[debian-yeeloong-project] d-i Yeeloong port in progress

Colin Watson cjwatson at debian.org
Thu Jun 2 13:19:48 UTC 2011


Hi,

Ryan Lortie kindly lent me his Yeeloong for a few weeks, so I'm working
on porting d-i to it.  Other people had already done lots of the usual
work for a new port (the kernel, the boot loader, etc.), so I'm really
just tying together some loose ends and trying to make
http://wiki.debian.org/DebianYeeloong/HowTo/Install less of an involved
procedure.

Done and committed/uploaded:

 * added loongson-2f kernel udebs
 * fixed partitioner to select msdos partition tables on Loongson
   without complaining
 * added d-i images (a debian-installer source package with that change
   probably won't be uploaded for a while, but we should get daily
   builds at
   http://d-i.debian.org/daily-images/mipsel/daily/loongson-2f/ in the
   not too distant future anyway)

In progress:

 * fix up partitioner to have correct checks on /boot so that PMON can
   read from it (it currently requires ext2r0 more or less by accident,
   which is too strict)
 * add mipsel/loongson-2f support to grub-installer

To do:

 * wireless doesn't seem to work for me in d-i, even if I 'echo 1
   >/sys/class/rfkill/rfkill0/state', although I do have the rtl8187
   module loaded and d-i does recognise that the wlan0 device exists -
   am I missing something?
 * autopartitioning recipes
 * make grub-installer create a suitable boot.cfg if it doesn't already
   exist
 * write text for the installation guide
 * edit lots of wiki pages

Deferred:

 * it would be nice to deliver d-i images bootable using GRUB, since
   GRUB loads initrds faster than versions of PMON before 2010-09-13 and
   is generally more flexible; but the lack of EHCI support in GRUB
   right now makes this difficult
 * alternatively, it would be nice to ship a boot.cfg which loads d-i,
   but the PMON version installed here predates reading boot.cfg from
   USB by default, and the hardware owner said I could do anything with
   it as long as I didn't reflash, so I wouldn't be able to test this

Am I missing anything that's within the domain of the installer?

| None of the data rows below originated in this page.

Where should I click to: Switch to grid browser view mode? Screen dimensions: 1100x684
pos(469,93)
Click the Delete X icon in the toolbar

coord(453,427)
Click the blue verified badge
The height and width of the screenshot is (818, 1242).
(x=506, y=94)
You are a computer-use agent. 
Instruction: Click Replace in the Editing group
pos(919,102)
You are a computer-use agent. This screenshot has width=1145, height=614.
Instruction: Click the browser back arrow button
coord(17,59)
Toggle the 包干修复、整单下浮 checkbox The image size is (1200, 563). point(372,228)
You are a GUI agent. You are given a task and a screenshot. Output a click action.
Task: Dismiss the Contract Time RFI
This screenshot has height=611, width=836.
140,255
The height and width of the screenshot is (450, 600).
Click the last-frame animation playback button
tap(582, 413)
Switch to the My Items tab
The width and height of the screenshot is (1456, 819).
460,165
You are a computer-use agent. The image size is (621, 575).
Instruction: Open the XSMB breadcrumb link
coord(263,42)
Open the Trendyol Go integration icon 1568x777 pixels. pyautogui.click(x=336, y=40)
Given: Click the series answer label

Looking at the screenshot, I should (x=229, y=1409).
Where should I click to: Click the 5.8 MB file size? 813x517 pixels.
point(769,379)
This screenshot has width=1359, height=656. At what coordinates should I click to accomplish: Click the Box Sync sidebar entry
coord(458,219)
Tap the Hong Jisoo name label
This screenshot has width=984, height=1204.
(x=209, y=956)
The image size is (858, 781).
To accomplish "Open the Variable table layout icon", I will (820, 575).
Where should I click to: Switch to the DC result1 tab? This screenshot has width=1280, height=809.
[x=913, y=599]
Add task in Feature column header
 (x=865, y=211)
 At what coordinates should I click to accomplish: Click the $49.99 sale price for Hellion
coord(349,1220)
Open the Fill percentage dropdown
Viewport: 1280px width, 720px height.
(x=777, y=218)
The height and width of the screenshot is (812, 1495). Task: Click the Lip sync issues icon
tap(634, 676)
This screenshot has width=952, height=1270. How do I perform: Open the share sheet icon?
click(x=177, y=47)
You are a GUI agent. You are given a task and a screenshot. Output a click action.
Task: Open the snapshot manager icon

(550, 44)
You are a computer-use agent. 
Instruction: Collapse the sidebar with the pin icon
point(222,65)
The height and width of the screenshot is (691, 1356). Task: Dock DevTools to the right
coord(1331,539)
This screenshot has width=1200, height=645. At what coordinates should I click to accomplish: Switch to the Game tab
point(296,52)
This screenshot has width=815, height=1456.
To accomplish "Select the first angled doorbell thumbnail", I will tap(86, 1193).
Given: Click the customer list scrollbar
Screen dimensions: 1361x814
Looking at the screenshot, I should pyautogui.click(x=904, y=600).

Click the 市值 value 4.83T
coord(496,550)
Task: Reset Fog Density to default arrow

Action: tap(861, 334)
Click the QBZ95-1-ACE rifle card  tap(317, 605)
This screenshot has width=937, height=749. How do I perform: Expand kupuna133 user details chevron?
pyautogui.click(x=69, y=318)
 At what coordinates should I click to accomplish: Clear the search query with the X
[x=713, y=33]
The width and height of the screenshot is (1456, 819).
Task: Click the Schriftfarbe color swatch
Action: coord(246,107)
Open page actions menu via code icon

I must say that this is quite a nice little piece of kit.  The keyboard
is uncomfortably small for me (I have big hands), but that's in common
with every other netbook I've seen so I won't hold that against the
Yeeloong in particular.  Being able to easily see exactly what the
firmware is prepared to boot from is a boon for installer development;
I've had to experiment and/or disassemble bits of firmware in the past.

Cheers,

-- 
Colin Watson                                       [cjwatson at debian.org]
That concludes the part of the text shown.